### Source excerpt
-3

I'm parsing a text file line by line and for each line I have a special regex. However in one case a pattern is matching two lines. One that is a correct match and another line only partialy because a couple of values are optional.

Invalid match:

BNE1010/1000 HKG1955/2005 7/PLD/CLD/YLD

matches patial string (shouln't match this at all):

BNE1010/1000

Correct match (matches the entire string):

RG878A/21AUG15 GIG/BOG 1/RG/AV 3/AV 4/AV 5/RG 6/AV081C/22 7/CDC/YD 9/TP

The regex for this is quite long and contains several optionl groups:

^(?<FlightDesignator>([A-Z0-9]{2}[A-Z]?)([0-9]{3,4}))(?<OperationalSuffix>[A-Z])?(?<FlightIdentifierDate>\/(\d{2})([A-Z]{3})?(\d{2})?)?(\s(?<FlightLegsChangeIdentifier>(\/?[A-Z]{3})+)(?=(\s|$)))?(\s1(?<JointOperationAirlineDesignators>(\/.{2}[A-Z]?)+))?(\s3\/(?<AircraftOwner>([A-Z]{2}|.)))?(\s4\/(?<CockpitCrewEmployer>(.+?)(?=(?: \d\/|$))))?(\s5\/(?<CabinCrewEmployer>([A-Z]{2}|.)))?(?<OnwardFlight>\s6\/(([A-Z0-9]{2}[A-Z]?)([0-9]{3,4}))([A-Z])?(\/(\d{2})([A-Z]{3})?(\d{2})?)?)?(\s7\/(?<MealServiceNote>(\/?[A-Z]{0,3})+))?(\s9\/(?<OperatingAirlineDisclosure>(.{2}[A-Z]?)))?

I think there is no need to study the entire regex becasue it's build dynamically from smaller patterns at runtime and all the parts work correctly. Also lots of combinations are tested with unit tests and they all work... as long as I try to parse ony the line that should be matched by the pattern.

Currently I'm checking if the entire string is matched by

match.Group[0].Value == line

but I find it's quite ugly. I know from JavaScript the regex engine provides an Index property where the regex engine stopped. So my idea was to compare the index with the length of the string. Unfortunatelly I wasn't able to find such a property in C#.

Another idea would be to modify the regex so that it matches only one line and no partial lines.

Example: https://regex101.com/r/dM5wU4/1

The example contains only two cases because there aren't actually any combinations that would change its behavior. I could remove some parameters but it wouldn't change anything.

### Dataset
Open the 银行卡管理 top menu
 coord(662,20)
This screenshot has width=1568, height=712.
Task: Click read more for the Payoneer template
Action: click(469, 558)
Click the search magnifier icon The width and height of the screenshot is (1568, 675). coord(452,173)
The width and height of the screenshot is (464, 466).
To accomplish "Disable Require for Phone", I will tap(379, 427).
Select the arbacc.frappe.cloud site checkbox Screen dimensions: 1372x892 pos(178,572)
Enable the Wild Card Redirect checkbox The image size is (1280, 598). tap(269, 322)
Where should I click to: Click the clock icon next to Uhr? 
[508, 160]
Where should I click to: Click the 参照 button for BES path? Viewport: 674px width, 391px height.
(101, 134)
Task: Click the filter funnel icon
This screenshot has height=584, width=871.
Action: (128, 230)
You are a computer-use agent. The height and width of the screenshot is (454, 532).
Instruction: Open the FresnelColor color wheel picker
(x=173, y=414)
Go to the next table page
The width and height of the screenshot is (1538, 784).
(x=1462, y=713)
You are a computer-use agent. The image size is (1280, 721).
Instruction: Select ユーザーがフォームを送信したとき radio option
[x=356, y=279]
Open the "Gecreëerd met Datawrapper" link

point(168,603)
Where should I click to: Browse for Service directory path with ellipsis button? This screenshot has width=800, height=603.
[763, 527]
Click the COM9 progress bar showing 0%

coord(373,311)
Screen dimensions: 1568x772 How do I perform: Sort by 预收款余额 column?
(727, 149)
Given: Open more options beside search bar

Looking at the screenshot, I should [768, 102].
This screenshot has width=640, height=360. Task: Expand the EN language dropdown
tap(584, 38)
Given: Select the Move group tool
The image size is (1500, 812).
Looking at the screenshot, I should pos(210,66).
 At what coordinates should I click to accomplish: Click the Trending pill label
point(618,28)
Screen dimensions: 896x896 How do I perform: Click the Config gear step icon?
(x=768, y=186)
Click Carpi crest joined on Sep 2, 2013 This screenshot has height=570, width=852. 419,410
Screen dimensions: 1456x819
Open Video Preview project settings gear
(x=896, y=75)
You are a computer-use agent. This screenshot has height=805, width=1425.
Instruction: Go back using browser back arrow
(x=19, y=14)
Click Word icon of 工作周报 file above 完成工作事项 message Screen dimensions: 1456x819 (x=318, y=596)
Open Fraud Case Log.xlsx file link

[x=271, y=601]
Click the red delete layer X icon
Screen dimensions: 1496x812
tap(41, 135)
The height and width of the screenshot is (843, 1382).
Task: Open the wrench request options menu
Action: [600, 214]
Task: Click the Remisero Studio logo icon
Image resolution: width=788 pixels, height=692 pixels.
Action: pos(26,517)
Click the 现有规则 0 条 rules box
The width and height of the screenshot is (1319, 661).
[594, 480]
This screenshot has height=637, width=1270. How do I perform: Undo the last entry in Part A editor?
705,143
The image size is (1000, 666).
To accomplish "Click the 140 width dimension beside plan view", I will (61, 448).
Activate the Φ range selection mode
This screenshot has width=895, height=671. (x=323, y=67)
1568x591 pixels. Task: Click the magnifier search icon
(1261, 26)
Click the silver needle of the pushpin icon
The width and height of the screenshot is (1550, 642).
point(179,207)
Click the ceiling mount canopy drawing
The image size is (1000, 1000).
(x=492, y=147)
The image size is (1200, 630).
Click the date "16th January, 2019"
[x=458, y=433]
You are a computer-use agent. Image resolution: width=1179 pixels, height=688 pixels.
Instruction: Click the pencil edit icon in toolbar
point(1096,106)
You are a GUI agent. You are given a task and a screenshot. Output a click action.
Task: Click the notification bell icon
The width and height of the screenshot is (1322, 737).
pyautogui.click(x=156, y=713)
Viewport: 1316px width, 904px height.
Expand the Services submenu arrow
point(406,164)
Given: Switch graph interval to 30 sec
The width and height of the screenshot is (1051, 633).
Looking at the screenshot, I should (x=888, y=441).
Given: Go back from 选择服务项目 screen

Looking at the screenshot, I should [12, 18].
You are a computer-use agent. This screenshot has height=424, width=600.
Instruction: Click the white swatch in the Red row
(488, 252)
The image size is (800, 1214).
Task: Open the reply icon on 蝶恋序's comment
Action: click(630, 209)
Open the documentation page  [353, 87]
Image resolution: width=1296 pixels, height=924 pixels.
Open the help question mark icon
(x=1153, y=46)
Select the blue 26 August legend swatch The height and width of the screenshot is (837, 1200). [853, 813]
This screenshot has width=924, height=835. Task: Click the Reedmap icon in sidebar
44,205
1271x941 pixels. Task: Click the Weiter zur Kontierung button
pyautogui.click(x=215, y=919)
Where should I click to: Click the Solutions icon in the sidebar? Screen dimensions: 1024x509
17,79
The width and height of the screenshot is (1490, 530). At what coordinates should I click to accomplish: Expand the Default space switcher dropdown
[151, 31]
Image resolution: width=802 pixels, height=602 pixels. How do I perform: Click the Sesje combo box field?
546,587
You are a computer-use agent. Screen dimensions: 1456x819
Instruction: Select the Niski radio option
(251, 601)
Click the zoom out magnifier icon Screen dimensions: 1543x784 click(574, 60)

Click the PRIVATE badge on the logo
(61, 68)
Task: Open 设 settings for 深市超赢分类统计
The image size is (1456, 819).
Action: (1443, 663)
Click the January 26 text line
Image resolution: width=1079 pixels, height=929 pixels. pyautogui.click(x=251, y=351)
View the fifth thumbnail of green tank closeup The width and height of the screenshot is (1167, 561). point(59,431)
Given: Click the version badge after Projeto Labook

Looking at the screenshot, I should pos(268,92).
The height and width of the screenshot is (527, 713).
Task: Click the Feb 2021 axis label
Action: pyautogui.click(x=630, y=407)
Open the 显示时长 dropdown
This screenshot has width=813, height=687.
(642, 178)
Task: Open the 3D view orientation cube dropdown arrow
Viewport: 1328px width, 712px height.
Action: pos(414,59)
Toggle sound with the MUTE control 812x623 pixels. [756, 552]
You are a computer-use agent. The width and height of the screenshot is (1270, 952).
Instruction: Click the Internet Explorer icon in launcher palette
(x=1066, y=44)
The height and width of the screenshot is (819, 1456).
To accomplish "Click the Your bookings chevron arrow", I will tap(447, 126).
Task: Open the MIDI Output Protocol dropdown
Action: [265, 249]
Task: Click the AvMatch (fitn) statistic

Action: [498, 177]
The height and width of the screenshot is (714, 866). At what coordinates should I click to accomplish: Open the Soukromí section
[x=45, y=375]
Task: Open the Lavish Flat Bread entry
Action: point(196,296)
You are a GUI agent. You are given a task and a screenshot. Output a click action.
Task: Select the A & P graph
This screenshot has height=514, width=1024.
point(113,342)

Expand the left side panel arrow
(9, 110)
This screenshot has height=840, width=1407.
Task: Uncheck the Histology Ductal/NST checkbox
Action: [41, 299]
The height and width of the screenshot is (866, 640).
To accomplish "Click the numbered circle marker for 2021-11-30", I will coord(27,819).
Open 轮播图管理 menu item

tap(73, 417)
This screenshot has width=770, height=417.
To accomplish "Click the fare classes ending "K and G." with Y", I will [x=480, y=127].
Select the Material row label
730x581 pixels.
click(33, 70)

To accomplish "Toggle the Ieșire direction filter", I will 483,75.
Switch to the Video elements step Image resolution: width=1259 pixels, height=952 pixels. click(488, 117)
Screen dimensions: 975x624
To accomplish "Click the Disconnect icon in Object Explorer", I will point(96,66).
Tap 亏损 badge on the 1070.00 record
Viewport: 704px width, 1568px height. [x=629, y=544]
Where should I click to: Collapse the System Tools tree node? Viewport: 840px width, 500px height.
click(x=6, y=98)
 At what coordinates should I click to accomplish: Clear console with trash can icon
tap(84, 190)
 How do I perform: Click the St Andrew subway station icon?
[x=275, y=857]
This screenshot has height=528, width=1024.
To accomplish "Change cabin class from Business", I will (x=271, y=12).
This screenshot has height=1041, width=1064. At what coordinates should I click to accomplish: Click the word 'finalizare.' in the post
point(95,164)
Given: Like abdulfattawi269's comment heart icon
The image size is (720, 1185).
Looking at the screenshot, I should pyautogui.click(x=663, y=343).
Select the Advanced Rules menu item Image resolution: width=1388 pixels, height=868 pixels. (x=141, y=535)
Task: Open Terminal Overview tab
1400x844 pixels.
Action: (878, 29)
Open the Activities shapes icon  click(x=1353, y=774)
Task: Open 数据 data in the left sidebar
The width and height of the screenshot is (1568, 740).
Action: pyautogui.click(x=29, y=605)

### Required task
Summarize the forum question about the C# regex in two sentences.

### Worked answer
While parsing a text file line by line with a special regex for each line, the poster has a long pattern with several optional groups that correctly matches its intended line but also partially matches another line, capturing only "BNE1010/1000". The poster currently checks whether the whole match equals the line, finds that ugly, and considers either comparing an index where the regex engine stopped with the string length, as in JavaScript, though no such property turned up in C#, or changing the regex so it matches only whole lines.